(Extracted material)
----
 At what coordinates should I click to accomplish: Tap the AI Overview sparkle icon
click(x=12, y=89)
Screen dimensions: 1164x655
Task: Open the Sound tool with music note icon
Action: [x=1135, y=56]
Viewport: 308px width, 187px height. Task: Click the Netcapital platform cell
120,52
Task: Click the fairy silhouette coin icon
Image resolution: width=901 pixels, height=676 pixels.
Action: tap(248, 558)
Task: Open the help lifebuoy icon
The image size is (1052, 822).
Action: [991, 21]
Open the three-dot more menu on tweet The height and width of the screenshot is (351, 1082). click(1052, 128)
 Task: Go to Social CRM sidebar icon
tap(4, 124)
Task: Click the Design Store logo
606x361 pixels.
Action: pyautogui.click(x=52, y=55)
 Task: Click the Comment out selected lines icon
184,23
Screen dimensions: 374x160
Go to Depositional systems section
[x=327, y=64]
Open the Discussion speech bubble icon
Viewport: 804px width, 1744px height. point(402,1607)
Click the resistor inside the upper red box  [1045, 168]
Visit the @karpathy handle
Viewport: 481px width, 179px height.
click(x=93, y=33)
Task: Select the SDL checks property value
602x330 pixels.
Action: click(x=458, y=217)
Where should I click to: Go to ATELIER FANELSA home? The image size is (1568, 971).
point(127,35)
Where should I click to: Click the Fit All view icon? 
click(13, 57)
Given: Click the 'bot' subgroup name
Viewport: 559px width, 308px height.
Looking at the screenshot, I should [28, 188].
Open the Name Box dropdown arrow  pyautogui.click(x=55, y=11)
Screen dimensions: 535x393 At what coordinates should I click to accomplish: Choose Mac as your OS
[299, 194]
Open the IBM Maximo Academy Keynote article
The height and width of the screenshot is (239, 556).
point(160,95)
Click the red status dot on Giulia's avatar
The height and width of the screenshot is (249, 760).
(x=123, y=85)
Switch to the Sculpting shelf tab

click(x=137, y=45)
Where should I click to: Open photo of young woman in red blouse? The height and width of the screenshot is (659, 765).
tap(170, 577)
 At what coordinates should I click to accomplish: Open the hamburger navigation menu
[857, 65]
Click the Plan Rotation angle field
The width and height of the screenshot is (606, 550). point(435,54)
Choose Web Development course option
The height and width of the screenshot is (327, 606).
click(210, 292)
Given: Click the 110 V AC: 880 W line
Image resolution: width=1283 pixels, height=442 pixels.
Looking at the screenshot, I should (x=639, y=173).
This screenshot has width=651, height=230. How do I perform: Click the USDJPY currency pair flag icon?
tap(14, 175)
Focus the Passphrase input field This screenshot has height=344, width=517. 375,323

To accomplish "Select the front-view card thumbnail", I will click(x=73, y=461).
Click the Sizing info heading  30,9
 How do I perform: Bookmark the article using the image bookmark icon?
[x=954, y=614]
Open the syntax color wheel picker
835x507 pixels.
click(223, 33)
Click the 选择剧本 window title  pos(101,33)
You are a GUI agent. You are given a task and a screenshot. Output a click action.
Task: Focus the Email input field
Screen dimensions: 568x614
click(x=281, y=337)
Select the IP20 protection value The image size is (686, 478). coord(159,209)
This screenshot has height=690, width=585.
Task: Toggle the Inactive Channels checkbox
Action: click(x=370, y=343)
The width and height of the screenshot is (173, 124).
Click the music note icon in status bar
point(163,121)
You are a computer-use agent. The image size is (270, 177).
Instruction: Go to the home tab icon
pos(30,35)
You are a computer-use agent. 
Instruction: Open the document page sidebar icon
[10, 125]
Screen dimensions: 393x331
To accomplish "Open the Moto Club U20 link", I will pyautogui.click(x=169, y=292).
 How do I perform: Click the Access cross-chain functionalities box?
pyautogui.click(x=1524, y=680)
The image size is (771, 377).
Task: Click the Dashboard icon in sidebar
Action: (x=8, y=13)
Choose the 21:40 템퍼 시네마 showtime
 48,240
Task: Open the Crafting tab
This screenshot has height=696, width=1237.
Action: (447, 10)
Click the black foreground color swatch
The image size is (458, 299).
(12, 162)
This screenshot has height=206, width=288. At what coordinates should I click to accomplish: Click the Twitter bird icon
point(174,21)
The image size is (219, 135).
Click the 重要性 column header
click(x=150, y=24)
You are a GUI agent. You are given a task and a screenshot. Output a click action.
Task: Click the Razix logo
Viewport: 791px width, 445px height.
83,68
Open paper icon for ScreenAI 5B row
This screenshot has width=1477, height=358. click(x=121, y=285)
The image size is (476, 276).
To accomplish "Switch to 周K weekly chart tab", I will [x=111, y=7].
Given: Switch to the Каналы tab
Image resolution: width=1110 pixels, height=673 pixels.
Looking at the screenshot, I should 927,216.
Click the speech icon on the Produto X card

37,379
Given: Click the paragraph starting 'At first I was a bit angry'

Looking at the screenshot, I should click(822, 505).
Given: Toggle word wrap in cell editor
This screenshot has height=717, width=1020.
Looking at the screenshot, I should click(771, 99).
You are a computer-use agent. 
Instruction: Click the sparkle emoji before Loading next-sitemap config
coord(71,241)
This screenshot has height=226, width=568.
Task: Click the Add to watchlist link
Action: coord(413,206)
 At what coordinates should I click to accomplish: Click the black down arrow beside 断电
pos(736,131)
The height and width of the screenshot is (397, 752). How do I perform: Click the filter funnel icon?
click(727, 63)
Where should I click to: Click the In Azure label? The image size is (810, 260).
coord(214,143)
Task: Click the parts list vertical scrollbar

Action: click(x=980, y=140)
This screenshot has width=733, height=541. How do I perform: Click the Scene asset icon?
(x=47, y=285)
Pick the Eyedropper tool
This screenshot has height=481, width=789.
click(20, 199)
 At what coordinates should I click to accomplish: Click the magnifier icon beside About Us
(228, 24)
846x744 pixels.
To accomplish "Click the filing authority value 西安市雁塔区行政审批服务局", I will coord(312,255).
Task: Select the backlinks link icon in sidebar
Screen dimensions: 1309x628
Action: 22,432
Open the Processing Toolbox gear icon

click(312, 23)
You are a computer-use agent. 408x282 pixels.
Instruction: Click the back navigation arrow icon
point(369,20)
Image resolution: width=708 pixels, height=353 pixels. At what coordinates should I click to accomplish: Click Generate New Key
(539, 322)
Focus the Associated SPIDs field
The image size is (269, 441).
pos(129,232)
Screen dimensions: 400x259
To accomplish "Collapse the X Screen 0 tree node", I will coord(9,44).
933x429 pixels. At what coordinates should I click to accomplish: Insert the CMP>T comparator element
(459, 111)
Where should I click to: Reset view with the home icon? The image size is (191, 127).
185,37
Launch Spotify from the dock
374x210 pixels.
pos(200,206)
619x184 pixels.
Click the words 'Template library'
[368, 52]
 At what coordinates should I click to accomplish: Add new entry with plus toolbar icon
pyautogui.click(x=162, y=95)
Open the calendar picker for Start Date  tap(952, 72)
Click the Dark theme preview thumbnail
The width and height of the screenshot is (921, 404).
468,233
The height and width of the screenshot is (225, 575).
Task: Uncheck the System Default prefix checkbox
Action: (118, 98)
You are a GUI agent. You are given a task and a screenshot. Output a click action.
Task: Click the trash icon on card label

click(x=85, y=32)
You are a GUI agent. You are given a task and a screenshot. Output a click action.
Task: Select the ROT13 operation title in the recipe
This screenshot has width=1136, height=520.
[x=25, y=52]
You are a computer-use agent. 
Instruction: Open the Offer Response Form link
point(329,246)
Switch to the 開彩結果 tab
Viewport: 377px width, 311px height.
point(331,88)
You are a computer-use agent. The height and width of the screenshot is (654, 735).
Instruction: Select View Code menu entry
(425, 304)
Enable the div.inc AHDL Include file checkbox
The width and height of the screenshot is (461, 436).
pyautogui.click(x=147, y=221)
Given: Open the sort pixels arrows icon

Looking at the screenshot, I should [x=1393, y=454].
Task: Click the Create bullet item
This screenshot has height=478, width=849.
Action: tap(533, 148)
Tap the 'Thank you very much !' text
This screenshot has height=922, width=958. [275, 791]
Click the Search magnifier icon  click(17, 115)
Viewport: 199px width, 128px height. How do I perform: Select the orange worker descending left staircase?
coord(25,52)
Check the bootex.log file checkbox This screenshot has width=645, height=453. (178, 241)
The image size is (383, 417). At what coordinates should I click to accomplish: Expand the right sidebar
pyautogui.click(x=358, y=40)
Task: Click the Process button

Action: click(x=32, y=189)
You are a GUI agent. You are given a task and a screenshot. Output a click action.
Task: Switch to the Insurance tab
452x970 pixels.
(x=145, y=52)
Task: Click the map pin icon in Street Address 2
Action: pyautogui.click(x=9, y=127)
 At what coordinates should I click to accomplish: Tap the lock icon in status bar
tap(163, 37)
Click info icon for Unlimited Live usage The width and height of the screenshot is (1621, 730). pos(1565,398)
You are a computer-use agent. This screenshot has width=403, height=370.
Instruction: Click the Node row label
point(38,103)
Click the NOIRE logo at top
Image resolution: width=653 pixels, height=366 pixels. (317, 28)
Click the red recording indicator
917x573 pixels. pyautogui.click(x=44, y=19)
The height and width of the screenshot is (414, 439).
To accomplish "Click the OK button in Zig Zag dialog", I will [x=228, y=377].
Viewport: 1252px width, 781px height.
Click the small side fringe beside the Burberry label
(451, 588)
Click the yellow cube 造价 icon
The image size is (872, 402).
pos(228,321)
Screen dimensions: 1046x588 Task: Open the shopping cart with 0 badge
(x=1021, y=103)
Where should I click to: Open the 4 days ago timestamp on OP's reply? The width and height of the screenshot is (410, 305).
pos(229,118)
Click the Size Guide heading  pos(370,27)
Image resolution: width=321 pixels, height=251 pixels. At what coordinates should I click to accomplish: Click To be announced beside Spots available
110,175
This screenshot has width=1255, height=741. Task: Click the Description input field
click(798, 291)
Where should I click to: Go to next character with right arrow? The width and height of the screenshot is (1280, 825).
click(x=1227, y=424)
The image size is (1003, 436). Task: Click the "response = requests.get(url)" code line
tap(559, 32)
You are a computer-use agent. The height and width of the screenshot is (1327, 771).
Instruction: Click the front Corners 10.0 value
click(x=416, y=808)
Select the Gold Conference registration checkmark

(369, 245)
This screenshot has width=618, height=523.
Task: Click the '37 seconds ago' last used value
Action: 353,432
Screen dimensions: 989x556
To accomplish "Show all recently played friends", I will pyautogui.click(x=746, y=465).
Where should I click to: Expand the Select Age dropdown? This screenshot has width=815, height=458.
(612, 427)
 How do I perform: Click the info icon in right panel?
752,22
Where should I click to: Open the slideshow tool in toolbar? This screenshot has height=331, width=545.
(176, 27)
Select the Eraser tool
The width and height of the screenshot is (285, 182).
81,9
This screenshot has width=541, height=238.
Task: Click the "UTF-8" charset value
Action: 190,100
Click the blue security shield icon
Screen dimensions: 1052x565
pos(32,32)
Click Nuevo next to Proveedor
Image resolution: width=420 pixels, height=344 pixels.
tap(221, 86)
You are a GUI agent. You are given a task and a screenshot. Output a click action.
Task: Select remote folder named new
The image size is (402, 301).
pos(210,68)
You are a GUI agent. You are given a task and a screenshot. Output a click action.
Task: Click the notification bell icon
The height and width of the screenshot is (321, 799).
----
(Instructions for the task) Using the data above, show each line where "title" occurs.

(Solution to the problem)
Click the 选择剧本 window title  pos(101,33)
Task: Select the ROT13 operation title in the recipe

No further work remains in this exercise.